In 1796, Anderson entered the hotel business through the purchase of the Columbia House in Chester, Pennsylvania. He served as postmaster in Chester from 1797 to 1798, Delaware County auditor in 1804, and county director of the poor in 1805. He was elected as a Democratic-Republican to the Eleventh, Twelfth, Thirteenth, and Fifteenth Congresses.

In 1824, he served as chairman of the Delaware County committee to receive General Lafayette during his visit to the United States and hosted Lafayette at his home in Chester.

He was appointed as an associate judge of the Courts of Delaware County on January 5, 1826, and resigned in 1828 to become an inspector of customs in Philadelphia.

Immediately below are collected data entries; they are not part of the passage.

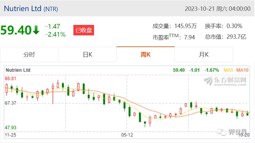Click the 市盈率TTM value
Viewport: 255px width, 143px height.
(189, 37)
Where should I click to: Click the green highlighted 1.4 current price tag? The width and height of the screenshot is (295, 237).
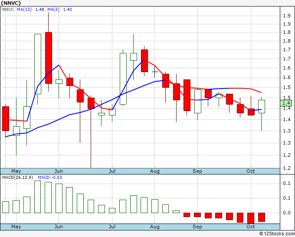(286, 103)
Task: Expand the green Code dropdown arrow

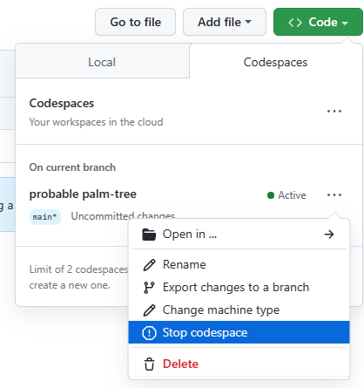Action: (x=345, y=23)
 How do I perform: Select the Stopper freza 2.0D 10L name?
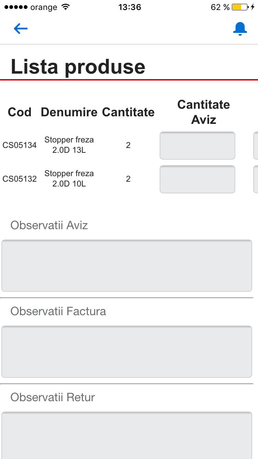[x=69, y=179]
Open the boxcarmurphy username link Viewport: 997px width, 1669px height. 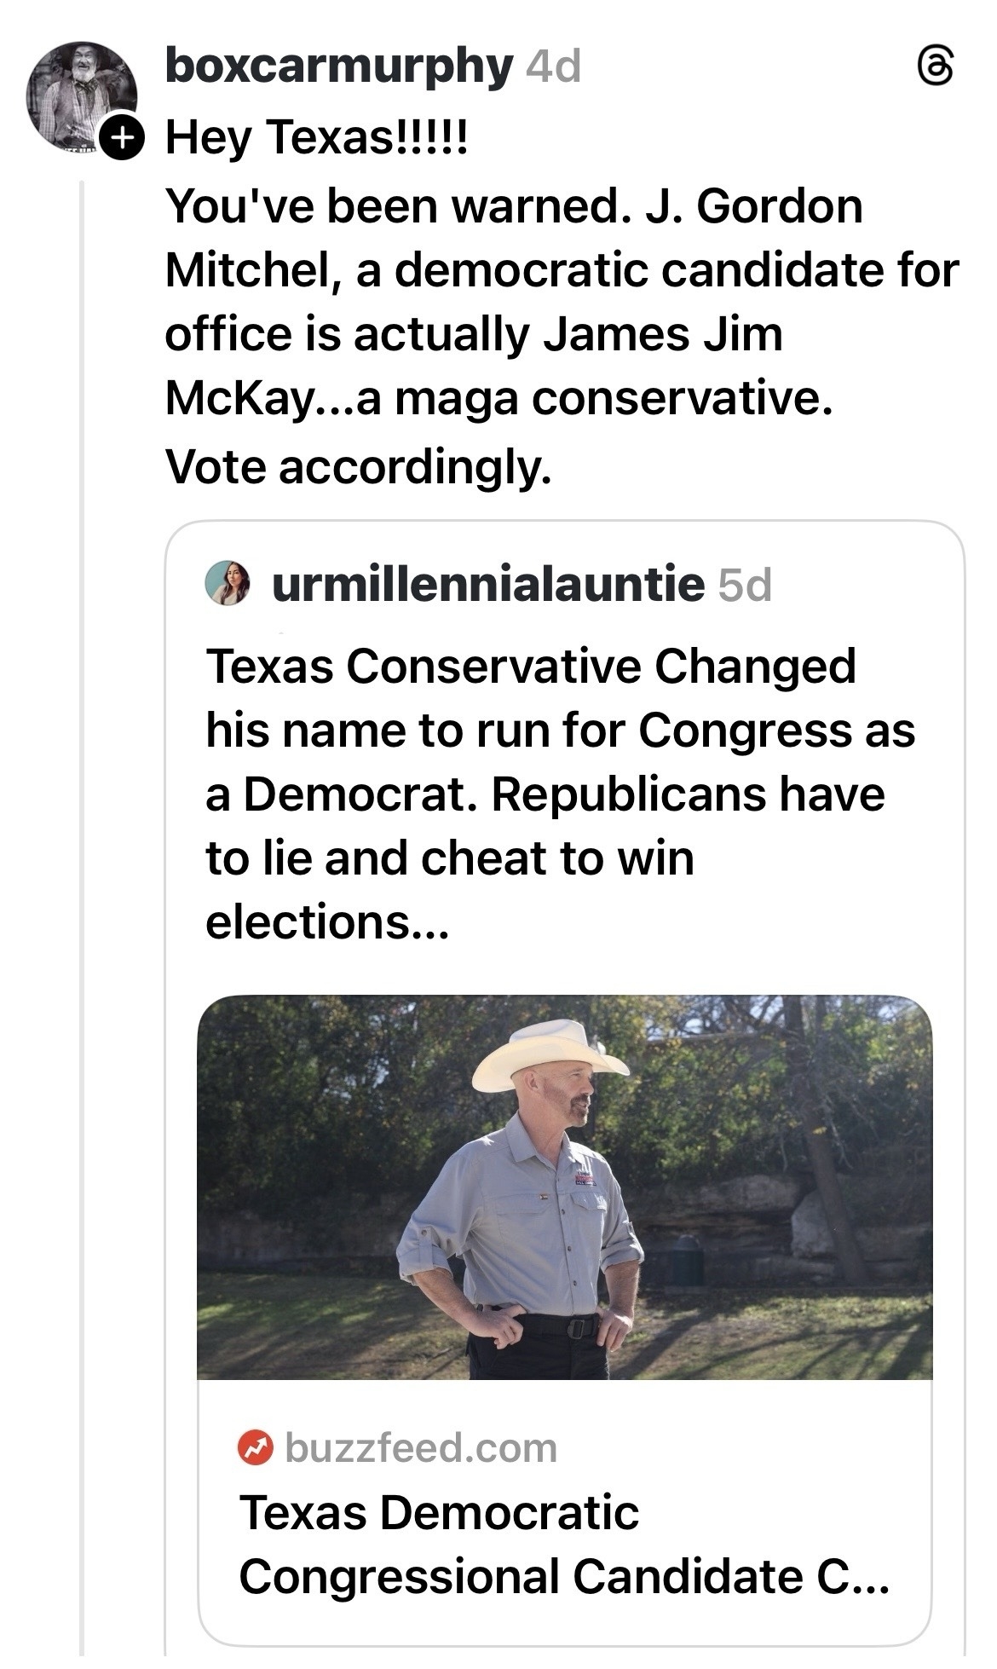[338, 65]
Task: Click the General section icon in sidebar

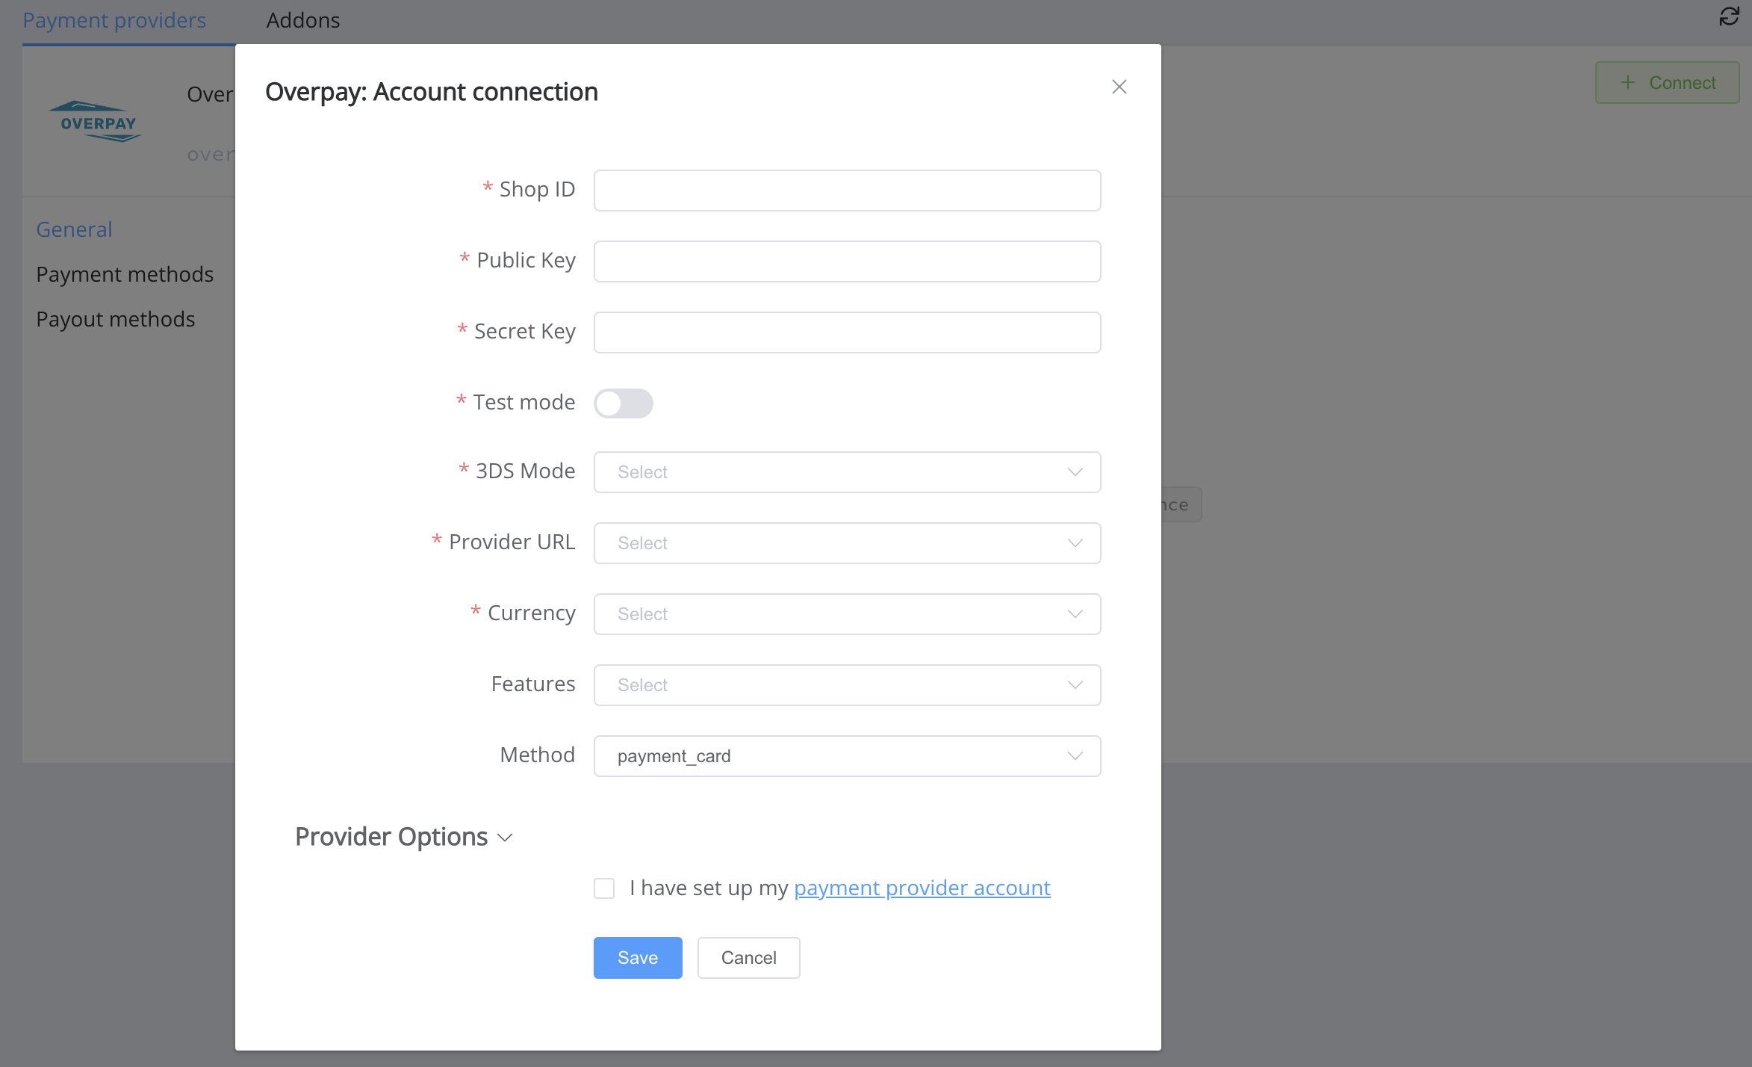Action: tap(74, 228)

He died either December 15, or December 16, 1829, in Chester, Pennsylvania, and was interred in Old St. Paul's Church Cemetery.

==Slaveholding==
Anderson owned enslaved persons. In 1780, the Pennsylvania General Assembly passed An Act for the Gradual Aboliton of Slavery. It required the registration of all slaves by November 1, 1780. All persons born after that date were free except for the children of registered slaves who would be servants of their parents owners until they reached 28 years of age. A further act of the Assembly in 1798, required the registration of all children born of slaves within six months of their birth. On July 2, 1806, Anderson registered a "male mulatto bastard child" named Francis.

==Personal life==
He was married to Elizabeth Dixon and together they had three children. Their daughter Evelina married Commodore David Porter.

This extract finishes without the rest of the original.